Post by Gandalf » 2018-05-15 03:13am

TheFeniX wrote:
2018-05-15 01:41am
Nitpicking the legal definitions of domestic laws on an international scale seems, in a word, stupid. I'm sure the people over in Afganistan or Iraq could give a shit less that them being mowed down for all sorts of reasons isn't a "war" when we don't want it to be and is a war when politicians want to stroke their dick. On the flip side, try telling a Korean or Vietnam War vet "well, it wasn't technically a war" after they had their asses drafted and shipped off to the other side of the world to die in droves so Congress could show them commies "whatfor."

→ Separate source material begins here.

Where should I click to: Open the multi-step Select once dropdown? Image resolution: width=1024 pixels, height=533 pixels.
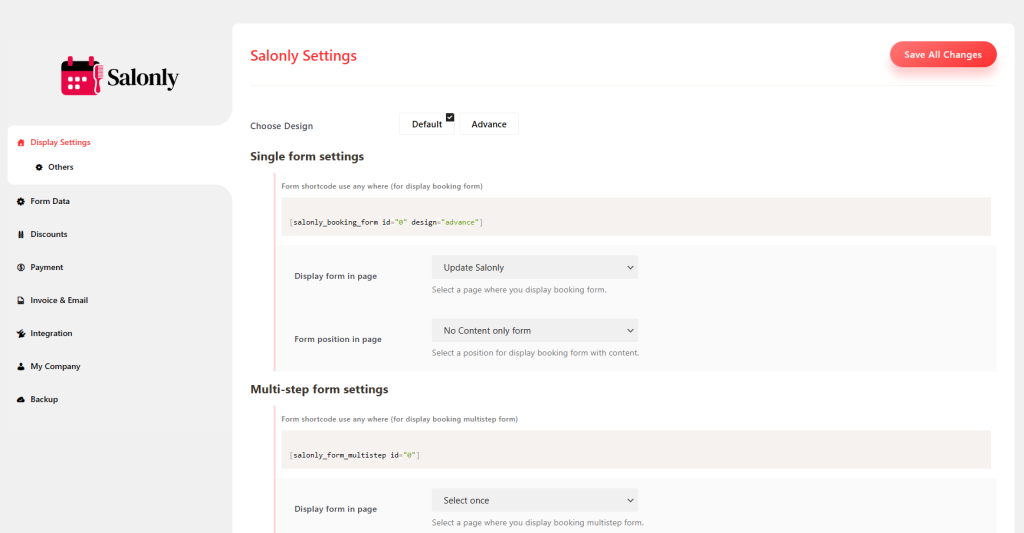[x=534, y=500]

Why the appeal to emotion?
If ever there WAS a legal U.S. definition of "war," that definition is worthless and has been for quite some time. And honestly, nitpickers like this really chap my ass because they were the same types back in the mid-2000s who said shit, unironically, like "The U.S. can't commit warcrimes because we're not legally at war."

So, if people here are just being coy or ironic and I'm being a stick in the mud: then apologies for the post, ignore away. But if anyone is actually serious about this, I just have say "grow the fuck up."
Why? Because you like to throw words around and now you're being all defensive about it? Do you also consider every act of killing a murder?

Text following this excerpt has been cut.